Problem => Up to and including the line with "Given: Click the 'table' icon value", please reproduce the lines below exactly, beginning with the first.

Records =>
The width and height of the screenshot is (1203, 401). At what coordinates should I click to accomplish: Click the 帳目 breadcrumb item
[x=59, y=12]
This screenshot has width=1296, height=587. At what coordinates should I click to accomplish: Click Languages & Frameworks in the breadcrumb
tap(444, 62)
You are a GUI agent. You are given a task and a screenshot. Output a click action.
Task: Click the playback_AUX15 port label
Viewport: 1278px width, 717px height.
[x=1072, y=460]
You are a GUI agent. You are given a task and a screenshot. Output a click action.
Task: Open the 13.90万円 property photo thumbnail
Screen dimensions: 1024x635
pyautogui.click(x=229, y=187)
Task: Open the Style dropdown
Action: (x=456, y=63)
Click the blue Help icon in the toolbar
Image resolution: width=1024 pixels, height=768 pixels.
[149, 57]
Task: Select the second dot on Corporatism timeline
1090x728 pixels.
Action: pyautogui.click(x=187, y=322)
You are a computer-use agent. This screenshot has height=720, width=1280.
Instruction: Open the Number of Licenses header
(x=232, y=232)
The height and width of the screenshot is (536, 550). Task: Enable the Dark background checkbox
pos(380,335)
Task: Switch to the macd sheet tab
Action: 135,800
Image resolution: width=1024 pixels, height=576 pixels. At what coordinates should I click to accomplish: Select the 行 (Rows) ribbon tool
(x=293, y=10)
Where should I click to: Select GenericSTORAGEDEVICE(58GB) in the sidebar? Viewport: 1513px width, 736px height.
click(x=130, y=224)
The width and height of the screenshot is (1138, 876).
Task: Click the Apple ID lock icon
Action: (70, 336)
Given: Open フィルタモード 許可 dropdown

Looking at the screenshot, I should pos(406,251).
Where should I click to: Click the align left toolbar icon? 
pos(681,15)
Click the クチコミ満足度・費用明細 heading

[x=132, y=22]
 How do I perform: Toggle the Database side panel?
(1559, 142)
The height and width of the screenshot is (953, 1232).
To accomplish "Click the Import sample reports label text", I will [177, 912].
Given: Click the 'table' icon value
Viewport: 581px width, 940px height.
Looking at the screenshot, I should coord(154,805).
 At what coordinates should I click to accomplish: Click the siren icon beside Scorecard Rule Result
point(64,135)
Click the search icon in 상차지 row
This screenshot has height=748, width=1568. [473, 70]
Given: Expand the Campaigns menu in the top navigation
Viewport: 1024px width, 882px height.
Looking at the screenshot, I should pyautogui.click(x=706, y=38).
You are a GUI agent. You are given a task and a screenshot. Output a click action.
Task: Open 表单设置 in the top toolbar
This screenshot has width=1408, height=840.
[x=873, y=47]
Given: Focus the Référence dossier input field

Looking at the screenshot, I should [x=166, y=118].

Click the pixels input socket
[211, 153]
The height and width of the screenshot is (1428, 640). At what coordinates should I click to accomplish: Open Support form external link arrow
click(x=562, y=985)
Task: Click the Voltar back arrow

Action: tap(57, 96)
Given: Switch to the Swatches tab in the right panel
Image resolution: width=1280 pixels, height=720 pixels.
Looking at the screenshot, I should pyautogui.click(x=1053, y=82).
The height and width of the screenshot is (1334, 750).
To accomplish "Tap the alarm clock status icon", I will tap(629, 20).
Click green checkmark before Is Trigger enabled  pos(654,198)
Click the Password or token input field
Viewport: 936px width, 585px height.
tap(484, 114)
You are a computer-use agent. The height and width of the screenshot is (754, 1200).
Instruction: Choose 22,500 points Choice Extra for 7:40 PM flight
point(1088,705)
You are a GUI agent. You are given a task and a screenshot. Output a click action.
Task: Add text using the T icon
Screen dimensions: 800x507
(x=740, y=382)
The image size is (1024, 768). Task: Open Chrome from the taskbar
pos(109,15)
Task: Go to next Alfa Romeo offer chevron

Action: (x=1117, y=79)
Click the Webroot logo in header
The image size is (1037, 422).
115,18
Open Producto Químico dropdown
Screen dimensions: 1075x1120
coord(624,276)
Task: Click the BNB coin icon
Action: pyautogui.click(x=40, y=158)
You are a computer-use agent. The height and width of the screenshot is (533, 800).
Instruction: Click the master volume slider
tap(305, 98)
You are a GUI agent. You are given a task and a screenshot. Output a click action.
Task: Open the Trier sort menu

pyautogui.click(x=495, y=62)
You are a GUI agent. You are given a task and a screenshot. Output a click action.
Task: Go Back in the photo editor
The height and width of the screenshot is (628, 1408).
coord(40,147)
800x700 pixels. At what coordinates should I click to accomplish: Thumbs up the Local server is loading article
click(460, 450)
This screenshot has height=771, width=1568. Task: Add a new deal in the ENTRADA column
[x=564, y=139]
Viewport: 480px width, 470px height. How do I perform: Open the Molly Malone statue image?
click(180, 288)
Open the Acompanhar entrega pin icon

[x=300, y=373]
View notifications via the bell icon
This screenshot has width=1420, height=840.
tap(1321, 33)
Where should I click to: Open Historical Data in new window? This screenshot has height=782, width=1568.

Expected answer =>
The width and height of the screenshot is (1203, 401). At what coordinates should I click to accomplish: Click the 帳目 breadcrumb item
[x=59, y=12]
This screenshot has width=1296, height=587. At what coordinates should I click to accomplish: Click Languages & Frameworks in the breadcrumb
tap(444, 62)
You are a GUI agent. You are given a task and a screenshot. Output a click action.
Task: Click the playback_AUX15 port label
Viewport: 1278px width, 717px height.
[x=1072, y=460]
You are a GUI agent. You are given a task and a screenshot. Output a click action.
Task: Open the 13.90万円 property photo thumbnail
Screen dimensions: 1024x635
pyautogui.click(x=229, y=187)
Task: Open the Style dropdown
Action: (x=456, y=63)
Click the blue Help icon in the toolbar
Image resolution: width=1024 pixels, height=768 pixels.
[149, 57]
Task: Select the second dot on Corporatism timeline
1090x728 pixels.
Action: pyautogui.click(x=187, y=322)
You are a computer-use agent. This screenshot has height=720, width=1280.
Instruction: Open the Number of Licenses header
(x=232, y=232)
The height and width of the screenshot is (536, 550). Task: Enable the Dark background checkbox
pos(380,335)
Task: Switch to the macd sheet tab
Action: 135,800
Image resolution: width=1024 pixels, height=576 pixels. At what coordinates should I click to accomplish: Select the 行 (Rows) ribbon tool
(x=293, y=10)
Where should I click to: Select GenericSTORAGEDEVICE(58GB) in the sidebar? Viewport: 1513px width, 736px height.
click(x=130, y=224)
The width and height of the screenshot is (1138, 876).
Task: Click the Apple ID lock icon
Action: (70, 336)
Given: Open フィルタモード 許可 dropdown

Looking at the screenshot, I should pos(406,251).
Where should I click to: Click the align left toolbar icon? 
pos(681,15)
Click the クチコミ満足度・費用明細 heading

[x=132, y=22]
 How do I perform: Toggle the Database side panel?
(1559, 142)
The height and width of the screenshot is (953, 1232).
To accomplish "Click the Import sample reports label text", I will [177, 912].
Given: Click the 'table' icon value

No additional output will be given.